Wherever "dimensions" occurs in the entries, copy the line that holds it.

## DATASET RECORDS
▬▬▬▬▬▬

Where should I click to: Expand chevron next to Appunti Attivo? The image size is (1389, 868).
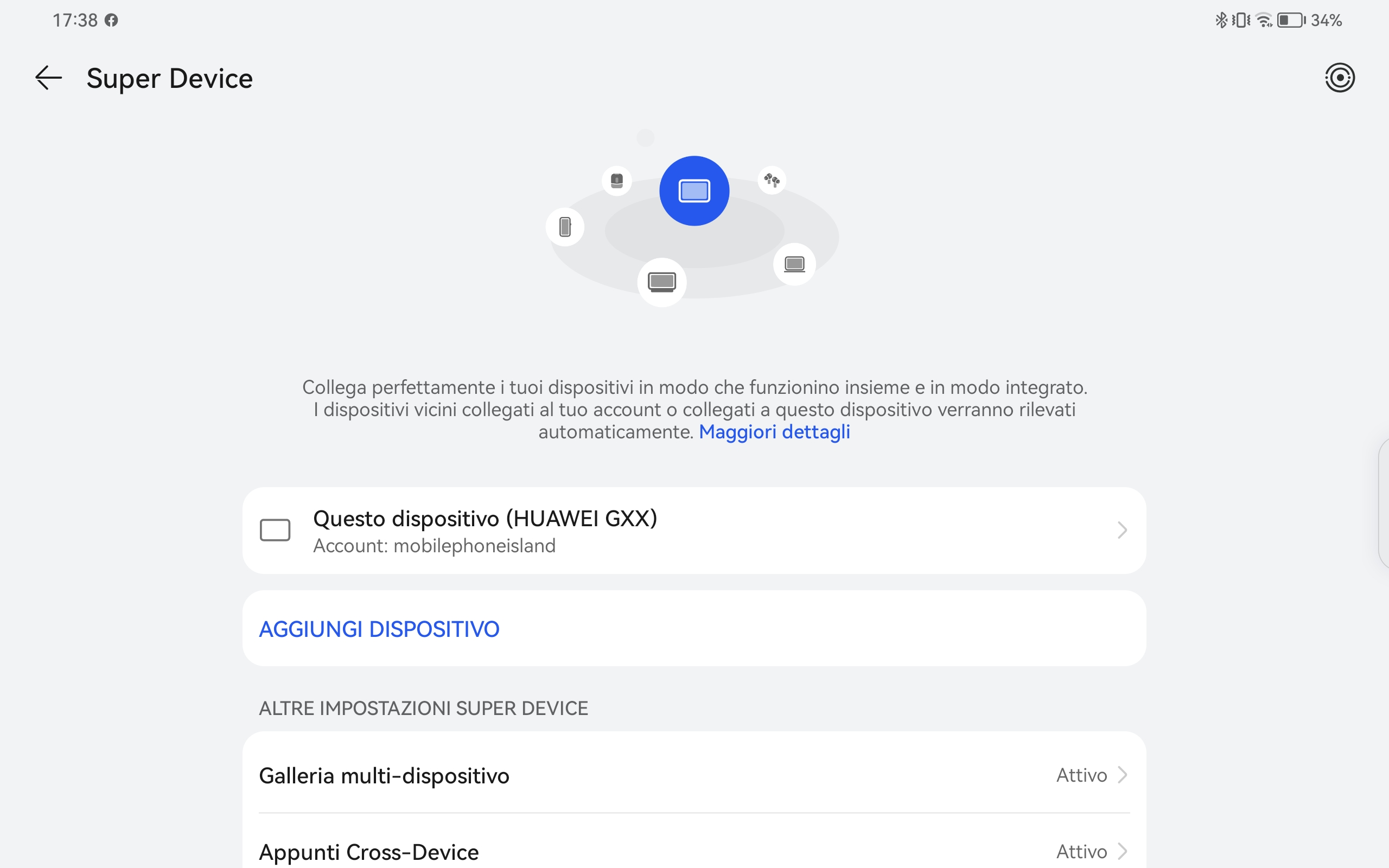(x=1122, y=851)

▬▬▬▬▬▬

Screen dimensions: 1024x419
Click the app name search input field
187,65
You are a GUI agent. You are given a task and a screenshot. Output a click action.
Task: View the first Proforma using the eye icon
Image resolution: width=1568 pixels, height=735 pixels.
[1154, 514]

▬▬▬▬▬▬

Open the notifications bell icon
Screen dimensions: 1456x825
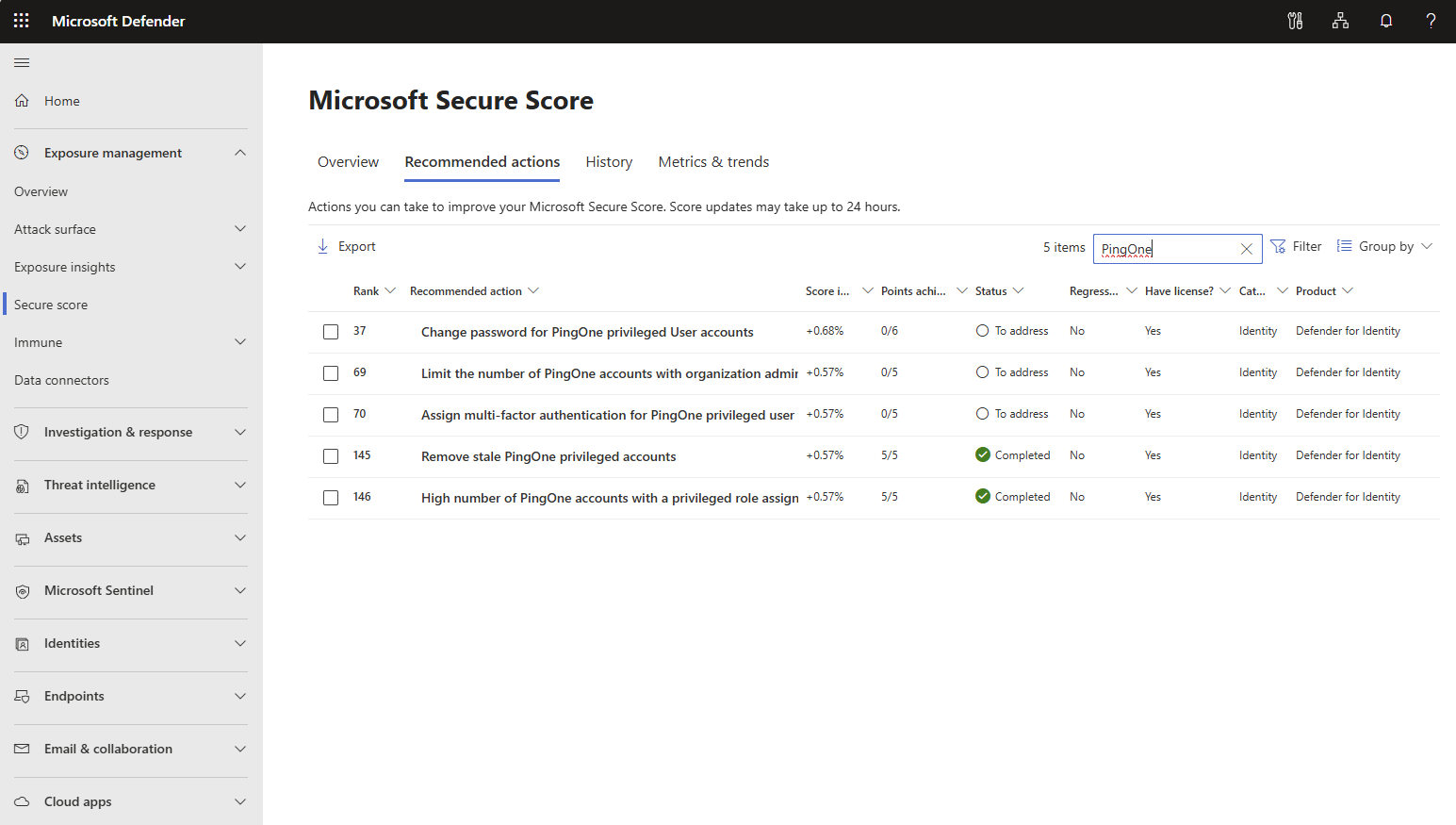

▬▬▬▬▬▬

## TASK RESPONSE
Screen dimensions: 1024x419
Screen dimensions: 1456x825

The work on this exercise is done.